Чтобы войти в тот особый мир Пикассо, в котором он сам совершал – как мы начинаем понимать, глубоко личный и действительно предельно рискованный – путь в искусстве, нужно вернуться на десятилетия вспять, ко времени возникновения его первых кубистических полотен. Если говорить совсем точно – ко времени появления его «Авиньонских девиц». Кстати сказать – как это ни показалось бы парадоксально, – именно в случае этой работы не остается уже никаких сомнений в глубокой связи ее персонажей с личностью самого Пикассо. Стоит только сопоставить с ней автопортрет Пикассо, который помещен в том же номере журнала, – автопортрет примерно того же самого времени, что и «Авиньонские девицы» (портрет написан осенью 1906 года, а «Авиньонские девицы» – весной – летом 1907 года), – как мы понимаем, что, хотя на этом полотне изображены женские фигуры, но их лица – это только многократно размноженный автопортрет самого художника. Как раз по поводу «Авиньонских девиц» Пикассо и сообщает нам чрезвычайные, прямо-таки невероятные вещи, которые действительно все переворачивают в нашем понимании этого художника, а может – впервые только и открывают для нас по-настоящему возможность его действительного понимания.

## Задание:
Когда, согласно тексту о Пикассо, был написан автопортрет художника, помещенный в том же номере журнала? Строки ниже представляют собой отдельный материал и к тексту о Пикассо не относятся.

## Исходные данные:
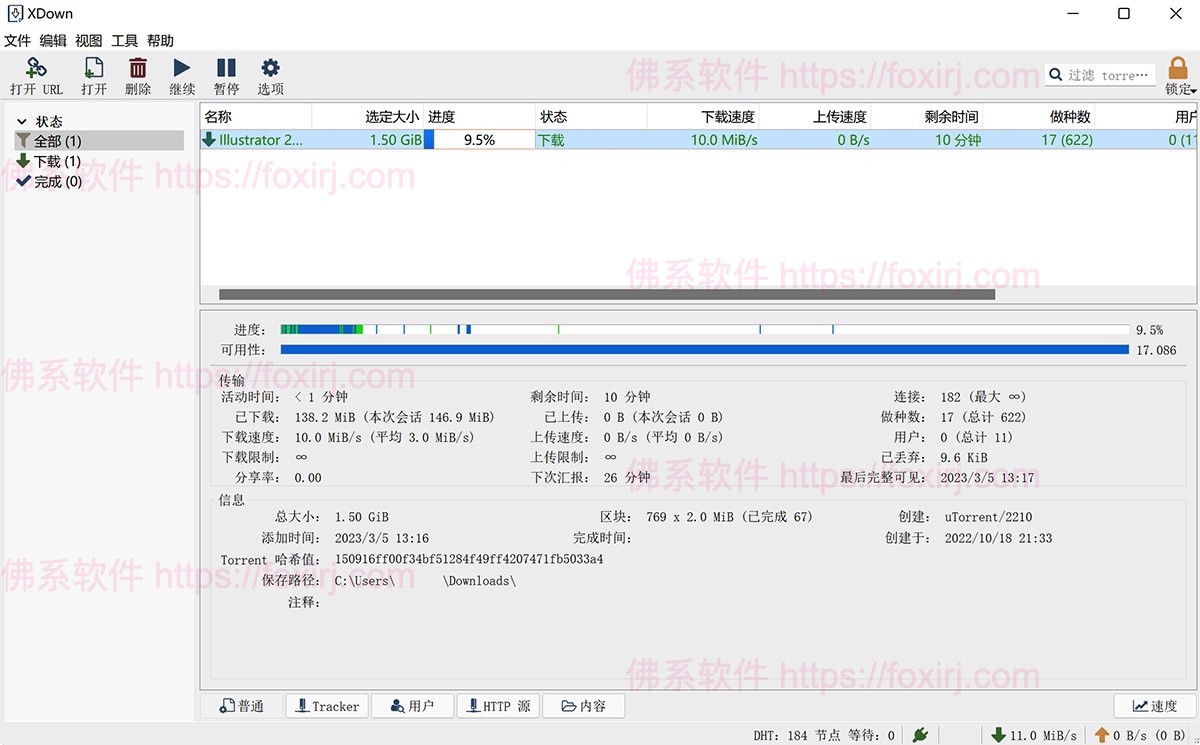Image resolution: width=1200 pixels, height=745 pixels.
Task: Click the 打开 open torrent file icon
Action: coord(92,75)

## Ответ:
Осенью 1906 года.